Had a moment of conviction that I love trampolining and studying for a PhD in similar ways. The feeling hasn’t passed, so I’ll try and write something about it here, though as I begin this I’m not sure yet what it is that I’m trying to say, if anything.
Being good
Maybe it’s something to do with choosing not to be engaged with the idea of being ‘good’. Good, as in, already accomplished or demonstrating skill. Already knowing what success looks like. Because both activities I’ve undertaken recently in spite of the fact that I’m pretty unsure whether I will succeed in them – I’ve never demonstrated a particular aptitude for academic study, and definitely never excelled at sport.
Or maybe a better way of putting it is that I don’t feel a need to be ‘good’ at either activity, in the sense of succeeding, accomplishing, reaching somewhere. In both those spaces, I am learning and paying attention, and curious about what emerges. In both those spaces, I am attempting activities that feel impossible to me. I’m a beginner. I’ve begun something, not in order to reach somewhere that defines me according to an outside register of success*, but in order to engage with something that takes me beyond where I am right now – something that challenges and shifts the frame within which I entered those activities.
Not being good any more
I guess I’m particularly aware of this because it sits in contrast with many of the qualities that defined my previous practice as a ‘professional artist’ or ‘career artist’. Inevitably, as a professional artist, ‘good’ and ‘successful’ felt almost completely defined by outside sources:
an artist who makes a living
an artist who receives funding
an artist whose work people want to see
versus(?)
an artist who has integrity
an artist who is open to change
an artist who can be engaged in the activity of making art, and not just describing that making process, either through some form of publicity or documentation
I can’t help but notice that in past years, and especially professionally, I’ve been somewhat obsessed with the idea of finding out what I am ‘good’ at and trying to prove this fact.

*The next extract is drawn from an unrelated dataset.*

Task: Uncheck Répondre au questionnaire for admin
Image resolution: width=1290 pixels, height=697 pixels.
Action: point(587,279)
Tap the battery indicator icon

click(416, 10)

And only now, having laid down the idea of having a career as a touring performance maker, can I maybe find out. Because not only was I trying to be ‘good’, I was constantly looking for evidence of success. Looking for evidence that other people thought I was good. And now that I take a little time to reflect on that, it’s quite a waste of a life to be investing so much energy on – basically - worrying about looking good!
Process, Practice
So, to come back to the (slightly tenuous, you say?) comparison between trampolining and doing a PhD. Both are opportunities to be in a mode of practising, in a way that feels not dissimilar to that of Vipassana meditation. Curious, observing what happens, but not expecting an outcome. In fact, whilst in both cases there are outcomes and evidence of progress, and whilst the PhD is very specifically about producing a piece of work, I’m wondering whether both activities have allowed me to have a new kind of focus in the present – and this comes about precisely because, without the advance skill/knowing/ without being sure I can do them, I can only succeed by paying absolute attention to the present – to what I need to do right now.
Listening
Which brings me back to one of my favourite topics – listening. The idea that maybe what I find in common between these very different activities is that they force me to be engaged in an act of deep listening, and each in a very different way.
When I’m trampolining (and bear in mind that I’m almost 40 and I’ve never trampolined before) it’s actually physically dangerous to get distracted by thoughts or concerns – I have to learn to trust a completely different kind of intelligence in my body, and to engage in physical acts that I can’t imagine doing before I’ve attempted them. I have to learn a new way of listening, and I have to suspend an old way of holding onto knowledge. And there’s a kind of certainty, a kind of trust inherent in the physical activity of literally jumping into the unknown. It’s a commitment. I have to commit to the act and then follow through each time I jump, without knowing anything about what will occur from that jump.
And in the process of the PhD, it’s also about not letting fear get in the way. I was going to say that it’s a different kind of fear, or a different kind of getting out of the way that I need to perform. But actually it’s almost the same thing: if I think too much about whether I’ll fit into the world of academia (in this case, bear in mind that I haven’t studied since my fairly un-encouraging experience of being an undergraduate many years ago) I am paralysed. If I think about how I am going to make this thing happen, I won’t be able to do it. In each act of writing, and each act of practice that forms part of the PhD project, I have to commit and follow through, trusting in a process of thought that doesn’t already hold the answers. I have to commit to a series of encounters that might leave me changed, and trust that I will emerge from those encounters able to reflect with a new and different kind of relationship to them.
* I
realise this might seem a little strange in relation to the PhD thesis, but I’m
claiming it as a space where one makes enquiry and reaches for new connections
rather than something that needs to be passed. I have no goal beyond the PhD
itself. I’m not doing it in order to
teach or to gain status as a professional artist, for example.